MEMASUKI tahun 2022, Lembaga Sensor Film (LSF) berupaya lebih dekat dengan masyarakat demi membangkitkan perfilman Indonesia. Ketua LSF, Rommy Fibri Hardiyanto mengajak masyarakat mulai mencanangkan budaya sensor mandiri. Pada era digital tantangan yang muncul tidak lagi hanya soal sensor film, tetapi juga literasi menonton.
Sensor mandiri dalam film adalah perilaku sadar untuk memilah dan memilih film yang akan ditonton. Film memiliki klasifikasi usia yakni seluruh umur, anak, remaja, dan dewasa. Masyarakat harus mematuhi klasifikasi usia, meski tidak ada sanksi hukum bila terjadi pelangggaran. Budaya sensor mandiri menjadi salah satu poin utama dalam Laporan Kinerja LSF Tahun 2021.
“LSF memandang penting adanya sensor mandiri, karena tontonan kini dapat diakses dengan bebas dan gratis,” kata Rommy, Selasa, 22 Maret 2022.
Masyarakat kini tidak hanya menonton melalui televisi, tetapi juga lewat internet. Sehingga, akar dari gerakan ini adalah peran penting lingkungan sosial seseorang, terutama anak. Sedangkan orang tua, keluarga, dan lingkungan sekitar berperan sebagai penyaring tontonan yang layak dikonsumsi berdasarkan usia.
Sejauh ini, LSF telah menggaungkan sensor mandiri agar menjadi kebudayaan masyarakat. Salah satunya melalui berbagai sosialiasi, baik itu secara daring ataupun secara langsung.
Program yang sudah digelar yaitu menyelenggarakan Fokus Grup Diskusi (FGD), juga penandatanganan Nota Kesepahaman dengan 42 lembaga dan perguruan tinggi. Baik Perguruan Tinggi Negeri maupun Perguruan Tinggi Swasta. Pada September hingga November 2021, LSF telah membentuk tiga Desa Sensor Mandiri, yaitu di Desa Tigaherang, Ciamis, Jawa Barat; Desa Manguharjo, Madiun, Jawa Timur; dan Desa Candirejo, Klaten, Jawa Tengah.

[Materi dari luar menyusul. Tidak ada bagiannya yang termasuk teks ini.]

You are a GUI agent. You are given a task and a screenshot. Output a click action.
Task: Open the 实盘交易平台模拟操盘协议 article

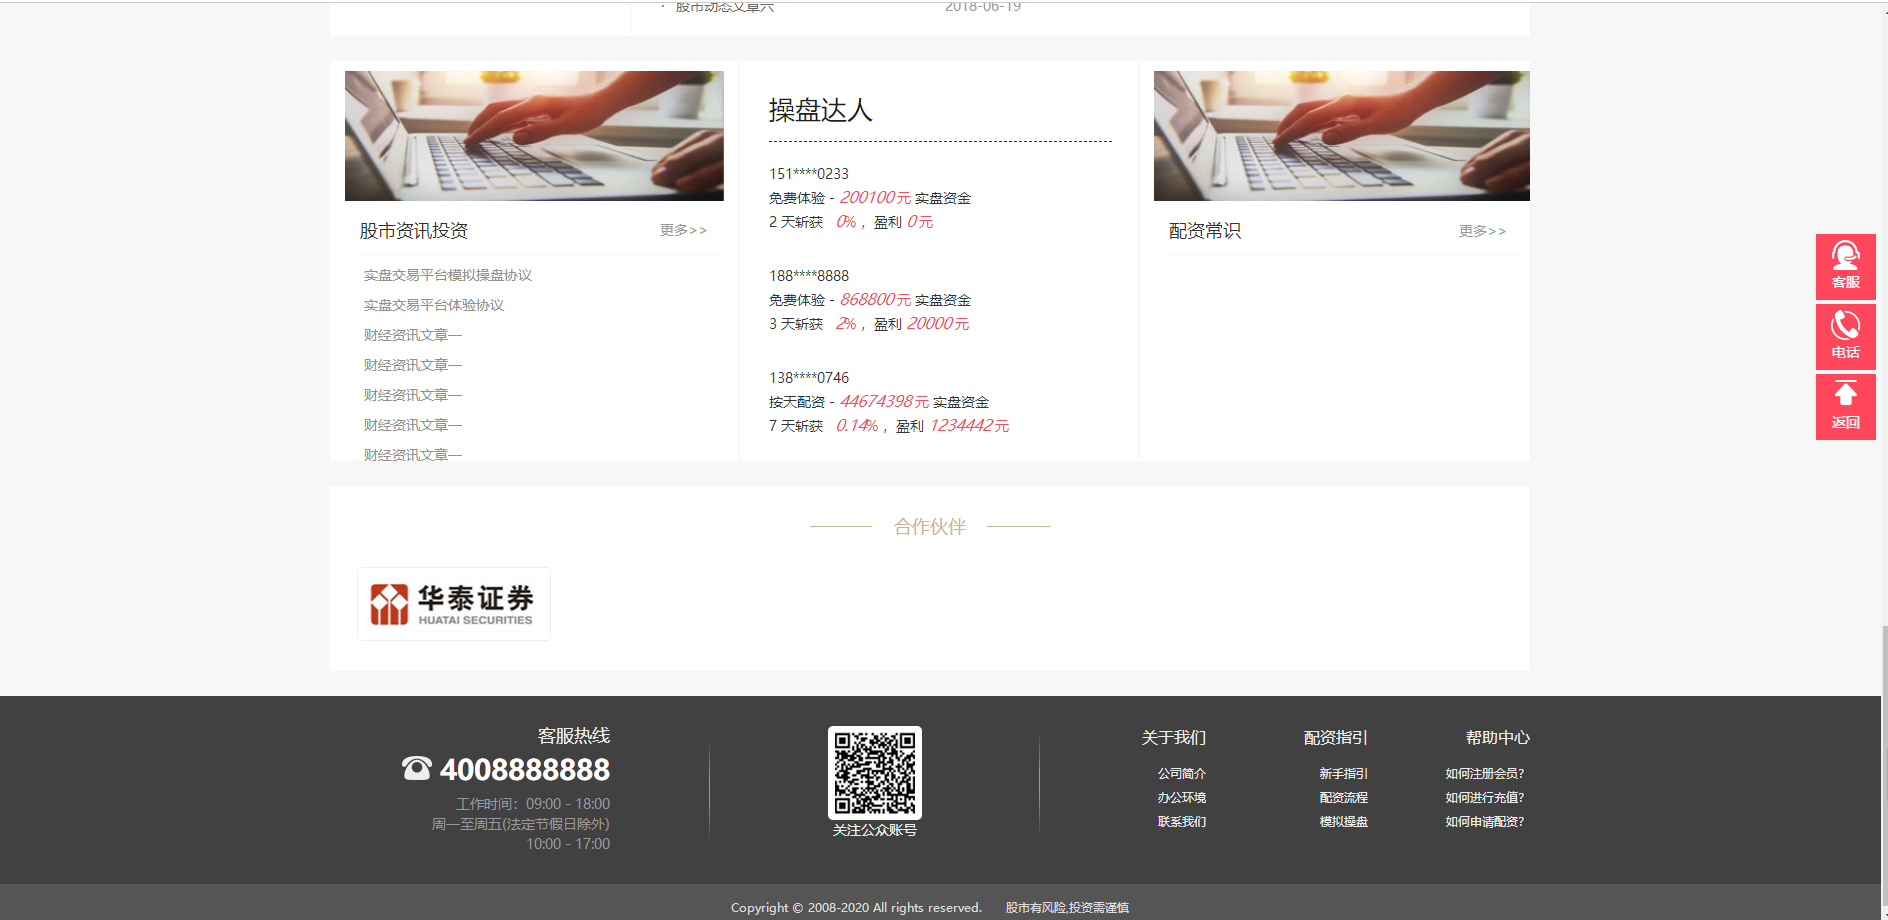tap(447, 275)
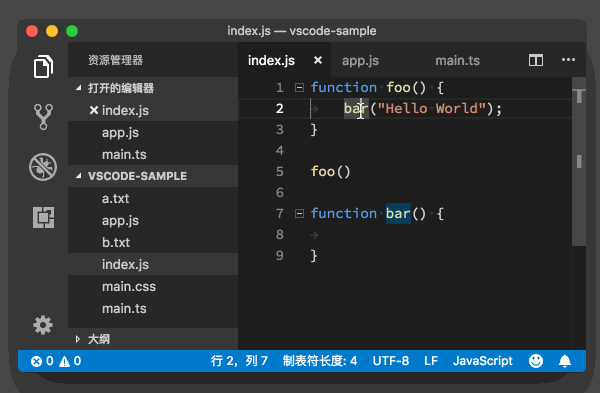600x393 pixels.
Task: Switch to the app.js tab
Action: click(x=360, y=60)

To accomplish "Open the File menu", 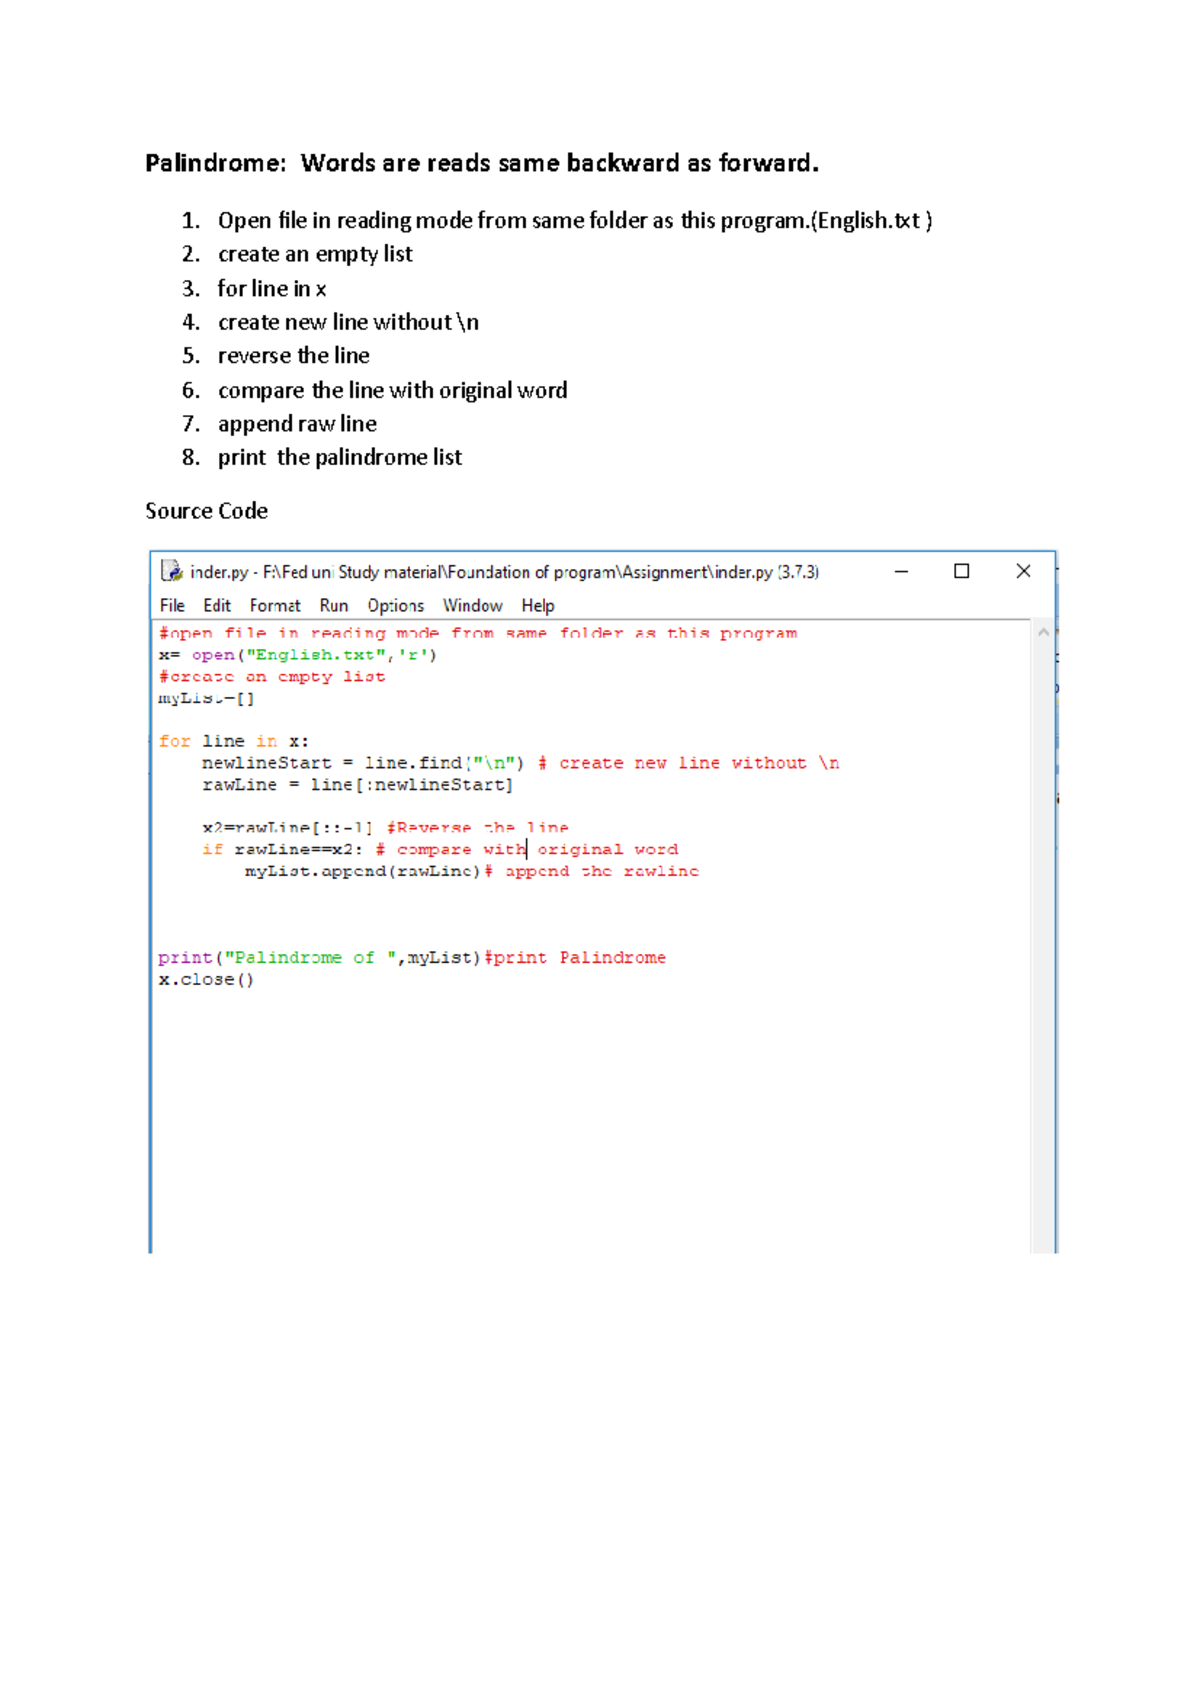I will [172, 605].
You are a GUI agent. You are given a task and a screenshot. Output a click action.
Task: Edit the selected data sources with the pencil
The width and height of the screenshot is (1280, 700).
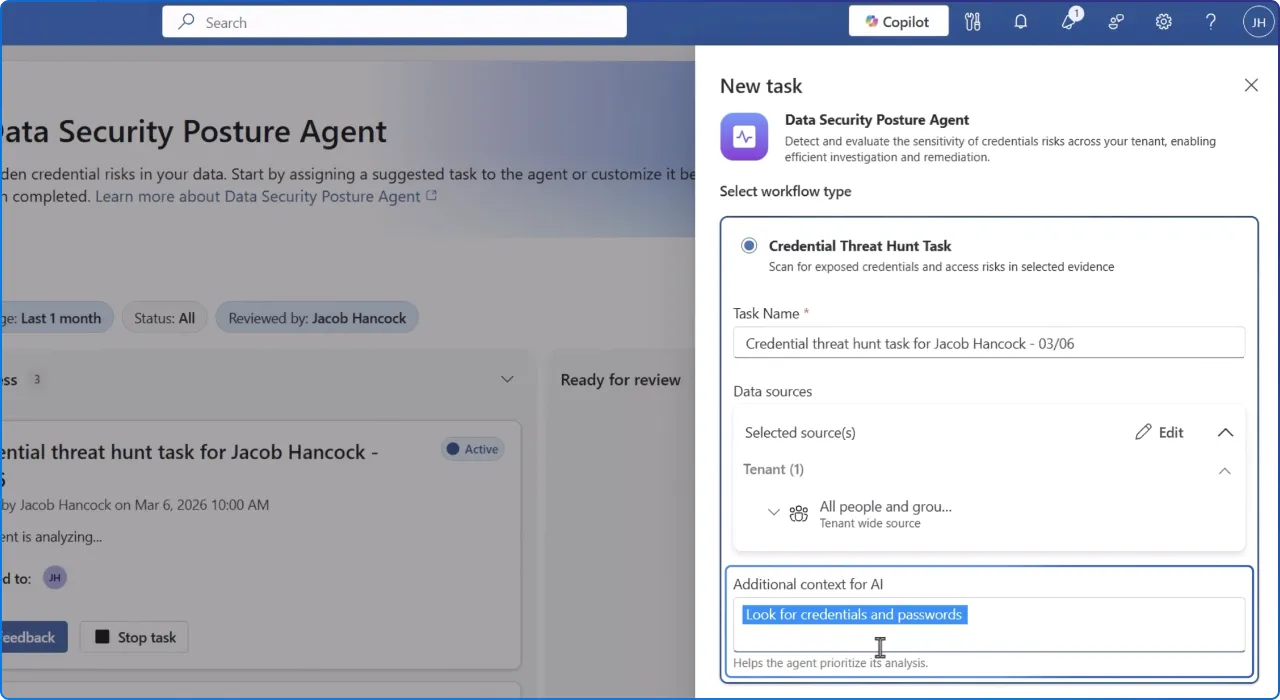pyautogui.click(x=1158, y=432)
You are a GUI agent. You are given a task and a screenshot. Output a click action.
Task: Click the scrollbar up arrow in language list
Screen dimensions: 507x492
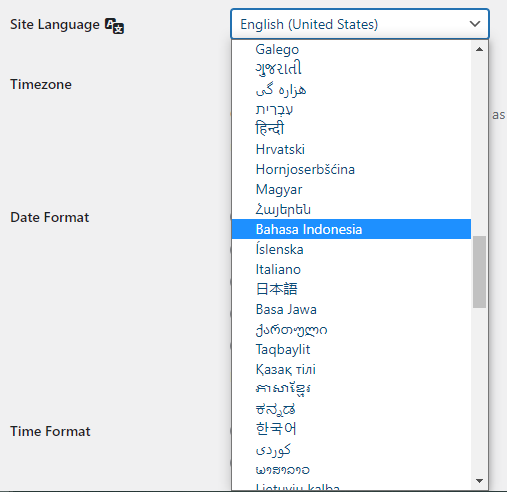pyautogui.click(x=479, y=49)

Dalam Laporan Kinerja LSF 2021 disebutkan, terdapat 40.640 judul materi sensor yang didaftarkan ke LSF pada 2021. Dari angka tersebut hanya dua judul yang tidak lulus lalu dikembalikan ke pembuat film. Jumlah materi sensor tahun 2021 lebih banyak dibanding 2020, yaitu 39.623 judul materi.
“Penyensoran film tidak mengekang kreativitas sineas karena ini merupakan amanat dari Undang-Undang Perfilman,” ujar Rommy.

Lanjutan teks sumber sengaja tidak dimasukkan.